C’est un état d’éveil qui monte en nous et nous pousse vers la création. Et par l’écriture, dans la pleine lumière des mots, on peut être là à nouveau sans trop fausser la réalité. On est là précis entre les mots, à la surface des mots. Retourner à ce présent éternel de l’enfance, à cette énigme, où tout est, à la fois, perpétuellement enregistré et oublié. Comme un présent numérisé, aussitôt oublié.
P. : Comment imaginez-vous votre poésie à venir, mais aussi l’avenir de la poésie ?
J.-P. D. : Difficile de me prononcer sur les écrits à venir. Je ne travaille pas de nouveaux poèmes depuis la parution du dernier recueil. Je tourne en rond. J’ouvre et ferme des dossiers dans mon ordinateur. Je fouille, à la recherche d’un poème oublié, qui viendra m’allumer. Je dois dire que c’est de plus en plus en mouvement que le poème se précise. Comme si je devais m’éloigner, jouer à l’innocent, feindre je ne sais quelle occupation, m’arranger pour détourner l’attention de la personne qui m’observe, cette personne étant moi. Me fuir. Et j’ai parfois le sentiment que je vais me tourner vers la fiction, si j’en trouve le souffle. Pour me distancer de l’autobiographie, quand même assez présente dans mes poèmes. Ce qui est une illusion bien sûr, tout écrit étant en grande partie autobiographique. La question demeure : comment me suis-je rendu jusqu’ici ?
Jean-Philippe Dupuis a publié :
Les yeux d’un animal au repos, Le lézard amoureux, Montréal, 2023, 78 p.
Langue maternelle, Le lézard amoureux, Montréal, 2014, 51 p.

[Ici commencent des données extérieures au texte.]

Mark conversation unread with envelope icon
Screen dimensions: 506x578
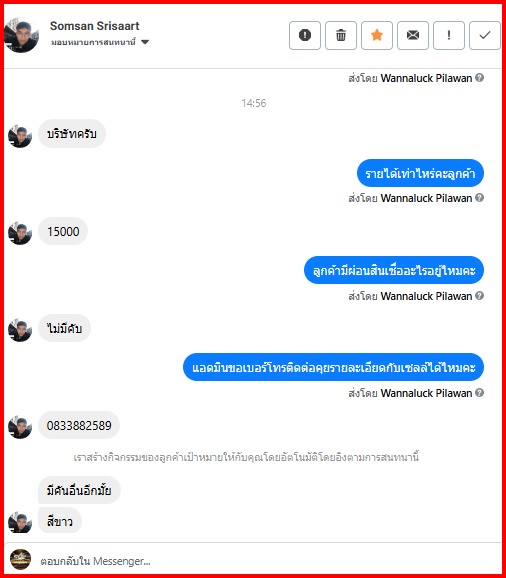pyautogui.click(x=413, y=35)
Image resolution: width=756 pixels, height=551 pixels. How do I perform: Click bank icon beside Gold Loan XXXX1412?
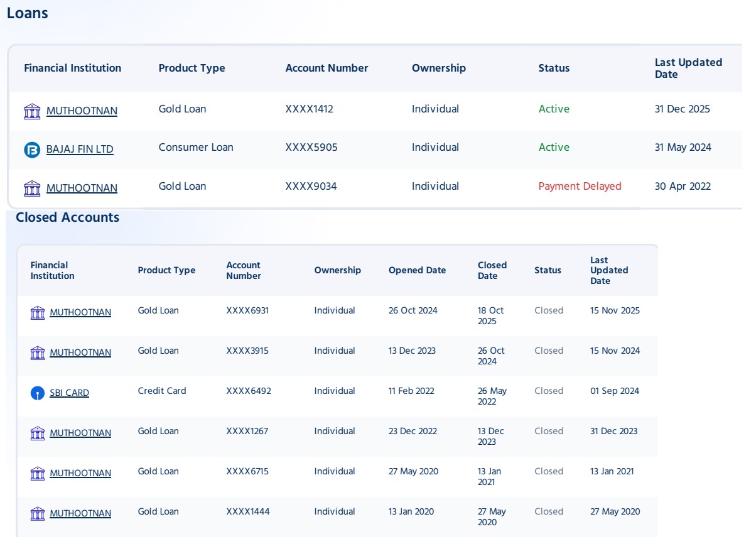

Table de nuit, Triptyque, Montréal, 2004, 72 p.
Attachement, Triptyque, Montréal, 1999, 76 p.
EXTRAITS
ma voisine à l’automne dans sa cour arrière
a brûlé dans un baril ses cahiers d’adolescence
des flocons noirs de papier montaient avec la boucane
pour retomber ailleurs en papillons calmes
je voyais dans ses yeux les agrafes rouges
sur le point de fondre en larmes
Les yeux d’un animal au repos, p. 9.
Retrouvé dans une boîte à gants
Le premier vers d’un poème à venir
Sur l’emballage d’une ampoule longue vie
Langue maternelle, p. 5.
dans ta voix se mêlent des temps incomplets
lourds comme des poches de linge
Les yeux d’un animal au repos, p. 8.